According to Google, there are several possible substitutes, one being Taleggio.  Byerly's had that.  If they didn't I was going to go with a goat or marscapone cheese.

I didn't get to making the focaccia on Sunday (the day we did all the running around) but I did make it the very next day!  I decided to just make half a batch since it was just the two of us.

The dough is easy, flour, water, olive oil, mix.  



The dough will appear too dry but keep mixing and a nice soft dough forms.





While the dough was resting I prepared the rest of our dinner.  After the hour rest the dough is cut in half.  The first half is rolled very thin, so thin you can almost see your hand through it.

The recipe says to put the dough in a 10" round pan that has been brushed with olive oil.  I don't have a 10" round pan so I just decided to put it on one of my baking stones.  This stone is at about 15" in diameter.  Half the dough, rolled thin, filled this stone.  I wondered... did I roll it too thin?  Is their 10" pan really bigger than that?  They do cut off some excess in the video, maybe that's where the extra dough went?  But I made a HALF batch.  It's a mystery.

I topped the first layer of dough with dollops of the cheese then rolled out the other piece and placed it on top.  I poked holes in it to let the steam out, brushed it with olive oil and sprinkled it with a little salt and it was ready to go in the oven.




The recipe said to bake it at 400-450, I opted for the 450 and it took almost 20 minutes to bake.  It came out beautifully browned and smelled delicious (I love baked cheese!).

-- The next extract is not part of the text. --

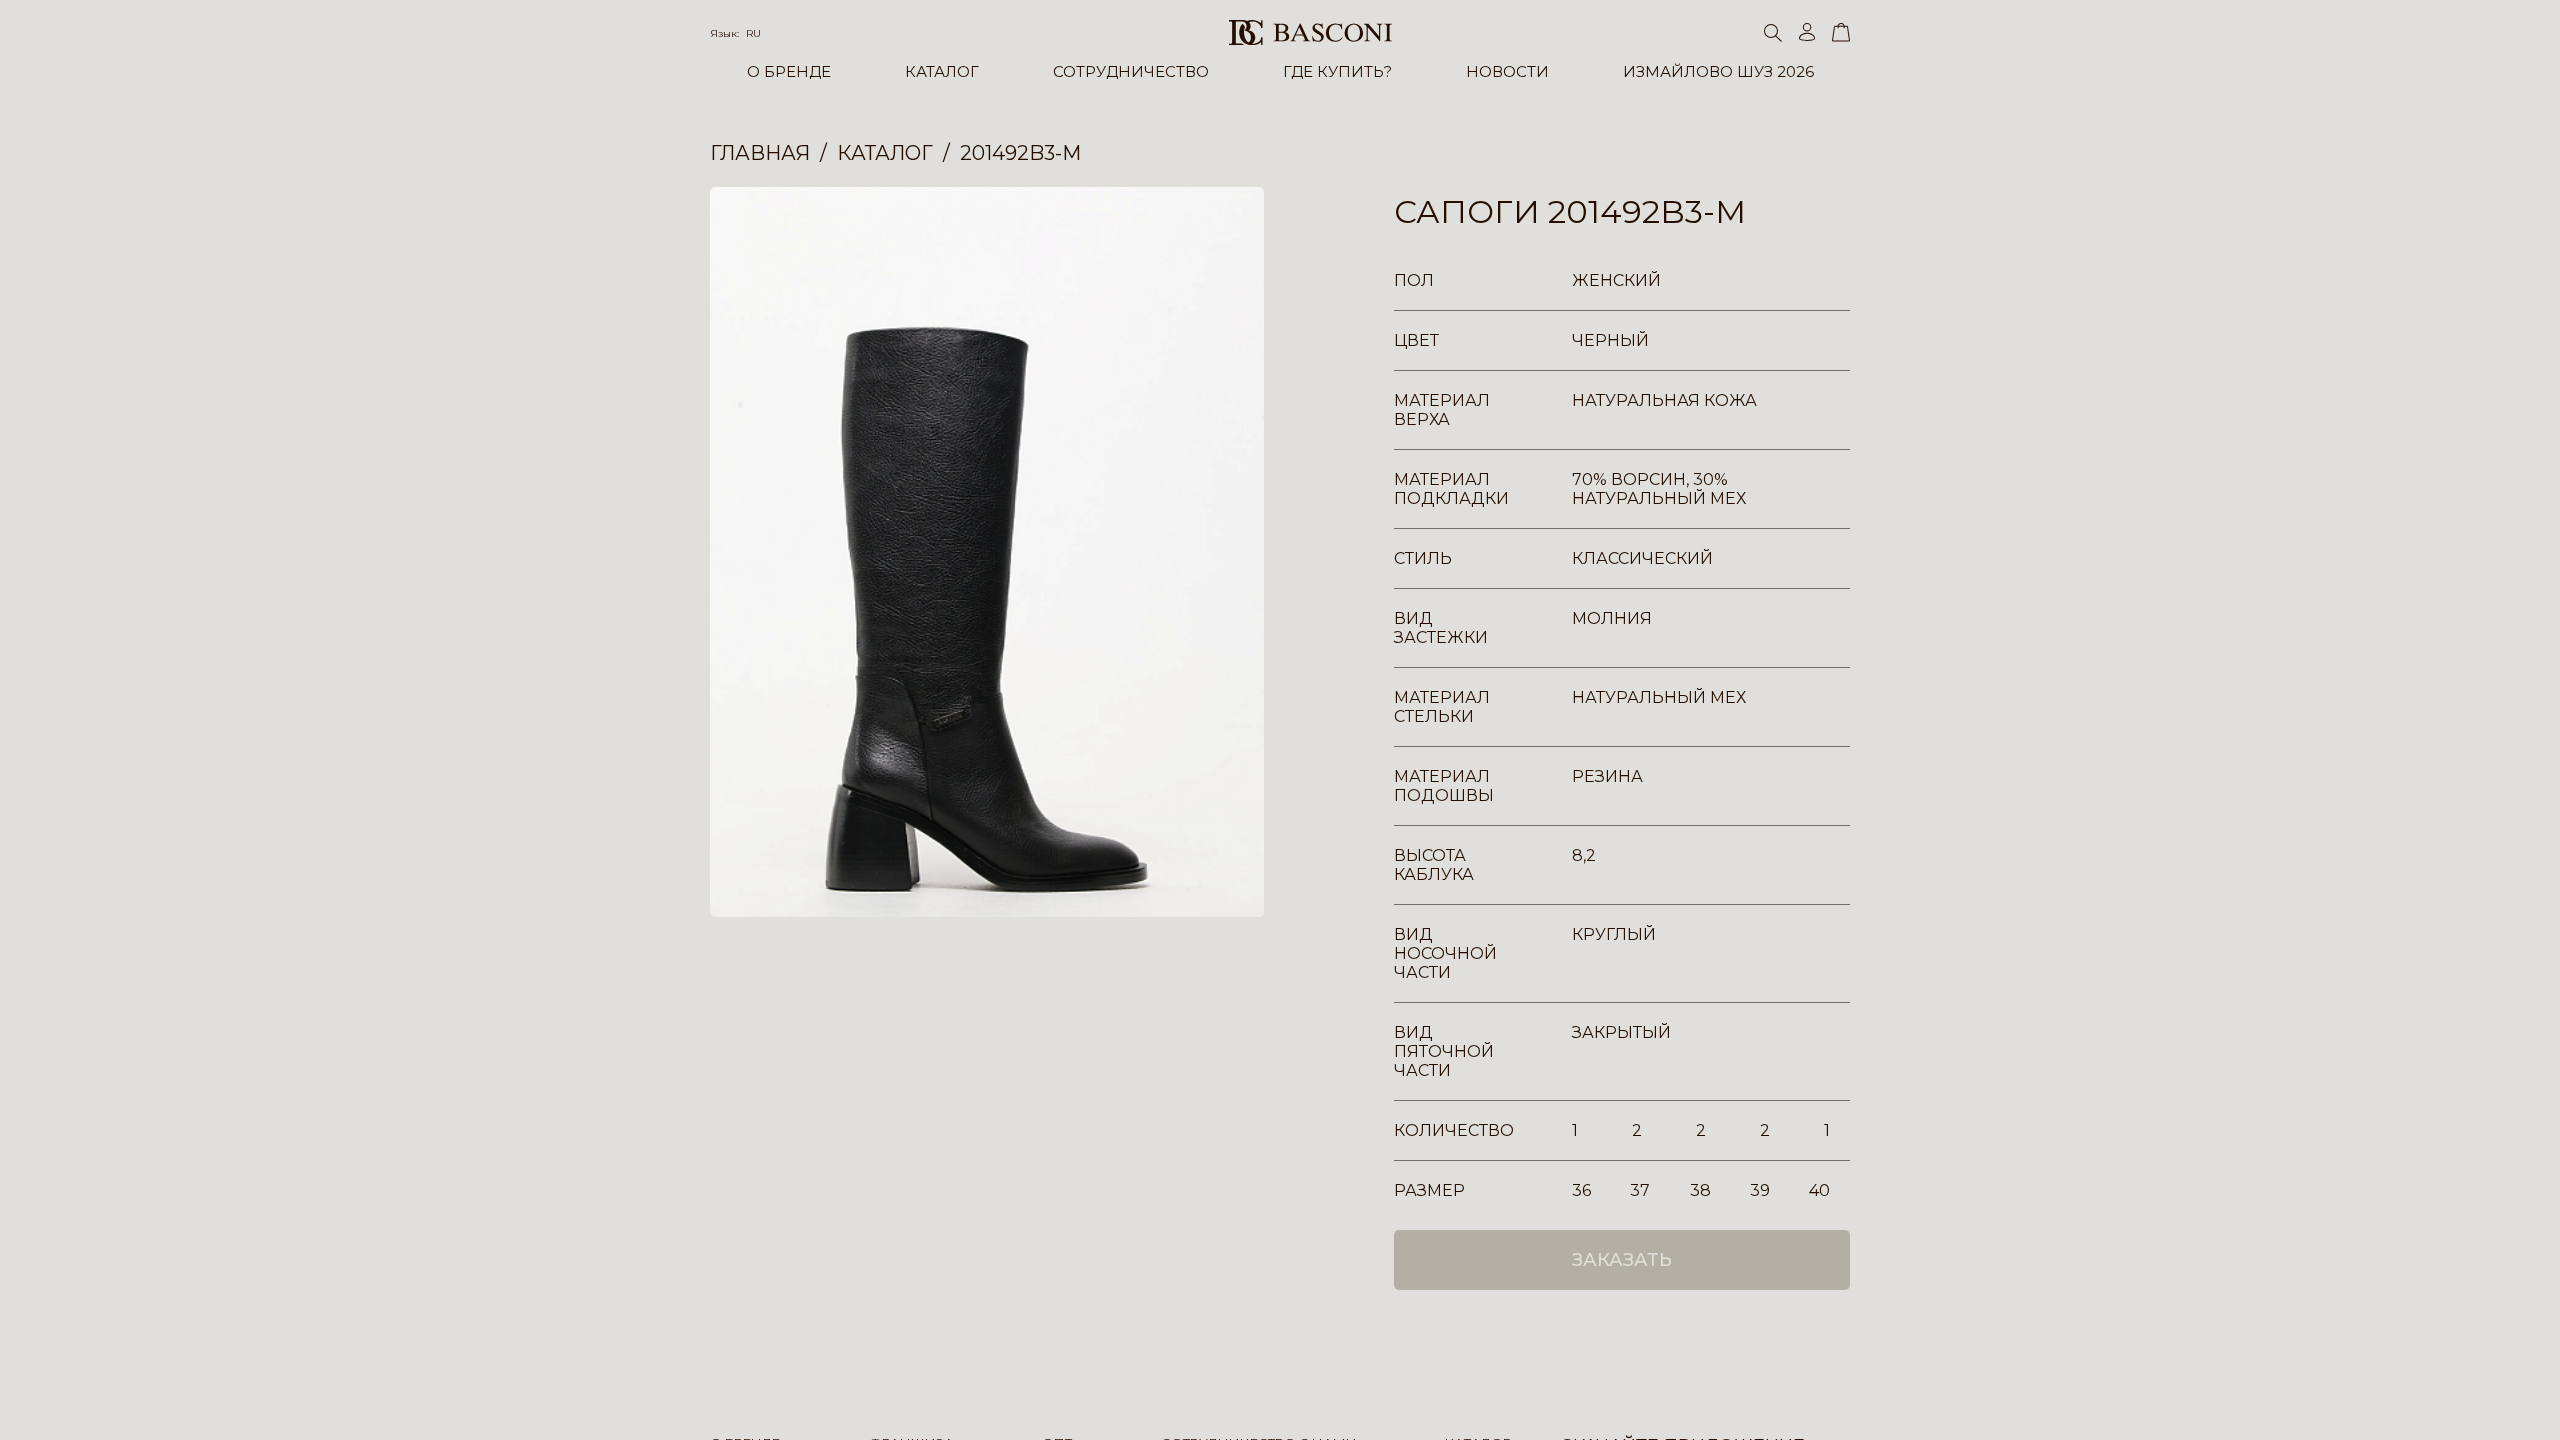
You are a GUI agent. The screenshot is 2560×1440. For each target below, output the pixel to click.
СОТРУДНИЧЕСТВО (1131, 71)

I topped it with a little honeycomb I had picked up at The Golden Fig and a little basil then sliced it up.




Was it as good as what I had in San Diego?  Heck no!  How could you possibly beat sitting outside on a warm fall evening with good company, eating a focaccia di recco prepared by someone else, never mind the nice glass of red wine I had with it?

Was it good?  Heck yea!  My husband at three pieces!  The taleggio cheese was very good, though different from what was used at Davanti. It wasn't as creamy, or as sweet.  The bread was good but in all honesty I think I would like it thinner.  Which means a half batch is plenty!


So next time I'm going to change some things up.  I'm going to use the Stracchino cheese.  I'm going to roll the dough even thinner and I'm not going to pop so many holes in it (I don't remember there being holes in the one in SanDiego and I think there will be less "baking" and more "melting" of the cheese that way), I'm going to preheat my stone in the oven so it bakes faster and I'm going to bump the temperature up to 500.  I bake my pizzas at 500 and I get a nice, crispy crust that way.  So watch this space for my next attempt!  I'm patiently (not) waiting for that call that my cheese came in!